Without going into controversy on such a sensitive topic, and taking into account both the financial situation of the country and that of the new global changes, it is to rearrange the collective practices and reduce the nock-on effects on employment by increasing income inflexibility and working conditions by continuing training programmes so as to allow adaptation to new techniques and organizational arrangements.

It is desirable that a decentralisation of the management of education in a comprehensive way in order to play the regional competition and its adaptation to the needs of society, with four major centres of excellence and avoid this myth of one University per one governorate.

The other axis of social cohesion is that of a new social security management. The financing of social protection continues to be sitting largely on social contributions absorbing the gains of productivity at the expense of employment and direct wages.  To recognize that with the decline of the employee due to the increase in unemployment, this weighs on behalf of social security, the deficit being covered by medium-term loans that will be supported by future generations.

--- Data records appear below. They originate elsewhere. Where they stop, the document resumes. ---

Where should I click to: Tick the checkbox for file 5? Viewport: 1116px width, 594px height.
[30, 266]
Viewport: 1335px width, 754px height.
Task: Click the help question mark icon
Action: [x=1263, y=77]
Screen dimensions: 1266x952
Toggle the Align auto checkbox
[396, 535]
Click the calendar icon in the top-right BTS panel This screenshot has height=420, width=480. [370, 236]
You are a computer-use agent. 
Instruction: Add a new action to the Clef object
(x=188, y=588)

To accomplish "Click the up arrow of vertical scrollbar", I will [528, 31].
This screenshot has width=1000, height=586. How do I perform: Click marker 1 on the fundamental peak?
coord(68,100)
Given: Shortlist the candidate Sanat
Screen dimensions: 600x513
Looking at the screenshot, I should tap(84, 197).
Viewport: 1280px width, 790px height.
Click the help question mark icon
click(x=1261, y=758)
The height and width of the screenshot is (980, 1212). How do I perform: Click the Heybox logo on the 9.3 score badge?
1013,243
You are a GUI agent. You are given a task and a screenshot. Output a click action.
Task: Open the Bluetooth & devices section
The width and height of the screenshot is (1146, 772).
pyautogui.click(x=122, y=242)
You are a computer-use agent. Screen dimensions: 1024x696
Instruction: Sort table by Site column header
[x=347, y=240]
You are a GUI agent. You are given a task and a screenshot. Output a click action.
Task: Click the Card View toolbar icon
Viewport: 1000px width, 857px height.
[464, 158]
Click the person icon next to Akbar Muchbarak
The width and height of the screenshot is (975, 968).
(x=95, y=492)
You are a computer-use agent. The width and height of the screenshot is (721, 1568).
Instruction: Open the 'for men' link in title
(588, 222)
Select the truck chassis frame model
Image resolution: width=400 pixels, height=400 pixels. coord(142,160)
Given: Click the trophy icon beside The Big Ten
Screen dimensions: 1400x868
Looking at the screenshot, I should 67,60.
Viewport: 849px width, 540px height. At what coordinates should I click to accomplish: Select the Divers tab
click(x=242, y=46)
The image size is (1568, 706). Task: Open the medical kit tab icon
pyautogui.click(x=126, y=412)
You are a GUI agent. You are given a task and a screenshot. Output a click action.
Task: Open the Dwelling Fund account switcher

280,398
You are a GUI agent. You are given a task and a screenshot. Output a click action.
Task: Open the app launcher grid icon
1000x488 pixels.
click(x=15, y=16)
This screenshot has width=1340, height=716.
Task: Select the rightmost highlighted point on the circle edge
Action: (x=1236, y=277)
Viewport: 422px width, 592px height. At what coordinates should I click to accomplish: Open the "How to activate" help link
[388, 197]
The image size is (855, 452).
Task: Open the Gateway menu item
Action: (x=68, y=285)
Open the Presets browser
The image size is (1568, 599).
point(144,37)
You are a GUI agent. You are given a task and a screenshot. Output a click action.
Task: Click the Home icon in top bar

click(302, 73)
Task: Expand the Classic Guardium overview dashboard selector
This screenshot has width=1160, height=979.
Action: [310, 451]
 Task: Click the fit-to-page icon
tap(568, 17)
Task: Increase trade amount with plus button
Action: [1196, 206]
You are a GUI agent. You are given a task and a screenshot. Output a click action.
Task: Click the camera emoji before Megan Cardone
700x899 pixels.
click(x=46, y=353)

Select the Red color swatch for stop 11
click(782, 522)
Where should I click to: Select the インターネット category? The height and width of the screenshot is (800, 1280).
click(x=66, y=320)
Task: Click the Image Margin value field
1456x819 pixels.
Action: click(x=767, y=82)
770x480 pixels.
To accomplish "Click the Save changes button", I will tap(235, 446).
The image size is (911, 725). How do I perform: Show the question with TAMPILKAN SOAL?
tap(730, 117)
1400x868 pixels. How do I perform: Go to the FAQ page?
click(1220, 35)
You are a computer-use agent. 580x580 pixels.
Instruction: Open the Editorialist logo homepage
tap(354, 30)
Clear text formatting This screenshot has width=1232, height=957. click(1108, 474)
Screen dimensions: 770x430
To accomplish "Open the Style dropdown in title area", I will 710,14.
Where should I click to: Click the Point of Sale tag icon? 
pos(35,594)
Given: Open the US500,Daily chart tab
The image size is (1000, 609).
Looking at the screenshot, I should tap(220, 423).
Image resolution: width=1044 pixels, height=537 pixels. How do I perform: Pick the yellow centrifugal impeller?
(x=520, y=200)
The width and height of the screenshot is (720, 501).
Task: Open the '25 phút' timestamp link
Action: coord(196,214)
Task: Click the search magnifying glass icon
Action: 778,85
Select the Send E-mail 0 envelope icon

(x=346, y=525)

Also the sustainability of the system may be threatened in the medium term and requires deep structural reforms.  In case of the sharp drop in the price of oil continuing and development being hampered further, one must think of long-term and not short-term measures.  Equity has changed and access to employment should be a priority because the current social protection tends to increase unemployment.  It is therefore not a change in the type of contributions that will solve the problems but instead in the mastery of both total expenditure and in the reimbursed one.

Also the whole of social security spending should not grow in volume, faster than the growth of the Gross Domestic Product (GDP).  This rationalisation of expenditure does not mean blind restriction in order to cover the needs of the targeted poorest.  As for the tax system, the level of direct tax in a company could be a way of measuring the degree of membership of the population; there is in any case an urgent need for a new policy, because the tax system is at the heart of the notion of fairness in the country.

The fact that to date, no precise time quantified survey did highlight the links between the distribution of national income between social classes, the evolution of the inflationary process and the consumption model, would be essential information.  An effective tax system must find the way to collect revenue with disrupting the least possible the mechanisms that lead to an economic optimum, assuming a mutation of the welfare state.

In summary, the purpose of the pension funds is not unique to Algeria, globalization would require of many countries to wrench out turnarounds as a factor of adjustment to international competitiveness.  Urgent reform for the benefit of future generations is needed, putting by the emergence of productive businesses for its sustainability.  And most importantly, austerity must be shared; the officials leading by example.

Therefore, the long-term solution would definitely involve a new social model and thus a profound revision of the current political, social and economic policies that with the drastic fall in the price of oil are now threatening the sustainability of the current State Pension Funds model.  The reality is to reconcile a deep social justice, while not sacrificing any economic efficiency.

See (1) – Finance Act 2017-“what are the impacts on the economy and the purchasing power of the Algerians.

-Interview of Dr A. MEBTOUL, International Expert by the Spanish Press Agency (agencia EFE) at its request on 27/11/2016 (the EFE, founded in 1939, is the main news agency in Spanish and the fourth largest worldwide).  The interview will also feature in the American Herald Tribune in due course.